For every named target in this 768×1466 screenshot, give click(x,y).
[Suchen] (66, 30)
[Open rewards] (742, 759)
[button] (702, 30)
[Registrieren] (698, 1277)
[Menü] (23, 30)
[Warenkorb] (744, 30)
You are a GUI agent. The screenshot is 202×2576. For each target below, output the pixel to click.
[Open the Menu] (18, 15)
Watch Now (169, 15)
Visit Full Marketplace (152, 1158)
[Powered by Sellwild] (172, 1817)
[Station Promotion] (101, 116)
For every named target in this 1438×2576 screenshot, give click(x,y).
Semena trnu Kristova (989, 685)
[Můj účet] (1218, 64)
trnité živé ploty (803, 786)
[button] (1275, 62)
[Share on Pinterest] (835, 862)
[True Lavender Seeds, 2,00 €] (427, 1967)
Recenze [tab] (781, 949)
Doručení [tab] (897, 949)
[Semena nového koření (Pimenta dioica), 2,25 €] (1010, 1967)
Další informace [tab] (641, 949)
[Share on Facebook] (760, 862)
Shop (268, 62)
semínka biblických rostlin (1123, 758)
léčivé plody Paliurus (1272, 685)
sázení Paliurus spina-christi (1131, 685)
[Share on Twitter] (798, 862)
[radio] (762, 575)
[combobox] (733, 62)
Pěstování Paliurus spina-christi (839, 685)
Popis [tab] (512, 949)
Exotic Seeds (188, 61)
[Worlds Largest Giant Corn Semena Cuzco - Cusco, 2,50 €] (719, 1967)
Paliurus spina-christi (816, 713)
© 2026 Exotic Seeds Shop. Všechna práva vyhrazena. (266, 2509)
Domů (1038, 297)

____________________

**What the task requires:**
Restate all of the material above exactly as written.

**Result:**
For every named target in this 768×1466 screenshot, give click(x,y).
[Suchen] (66, 30)
[Open rewards] (742, 759)
[button] (702, 30)
[Registrieren] (698, 1277)
[Menü] (23, 30)
[Warenkorb] (744, 30)
You are a GUI agent. The screenshot is 202×2576. For each target below, output the pixel to click.
[Open the Menu] (18, 15)
Watch Now (169, 15)
Visit Full Marketplace (152, 1158)
[Powered by Sellwild] (172, 1817)
[Station Promotion] (101, 116)
For every named target in this 1438×2576 screenshot, give click(x,y).
Semena trnu Kristova (989, 685)
[Můj účet] (1218, 64)
trnité živé ploty (803, 786)
[button] (1275, 62)
[Share on Pinterest] (835, 862)
[True Lavender Seeds, 2,00 €] (427, 1967)
Recenze [tab] (781, 949)
Doručení [tab] (897, 949)
[Semena nového koření (Pimenta dioica), 2,25 €] (1010, 1967)
Další informace [tab] (641, 949)
[Share on Facebook] (760, 862)
Shop (268, 62)
semínka biblických rostlin (1123, 758)
léčivé plody Paliurus (1272, 685)
sázení Paliurus spina-christi (1131, 685)
[Share on Twitter] (798, 862)
[radio] (762, 575)
[combobox] (733, 62)
Pěstování Paliurus spina-christi (839, 685)
Popis [tab] (512, 949)
Exotic Seeds (188, 61)
[Worlds Largest Giant Corn Semena Cuzco - Cusco, 2,50 €] (719, 1967)
Paliurus spina-christi (816, 713)
© 2026 Exotic Seeds Shop. Všechna práva vyhrazena. (266, 2509)
Domů (1038, 297)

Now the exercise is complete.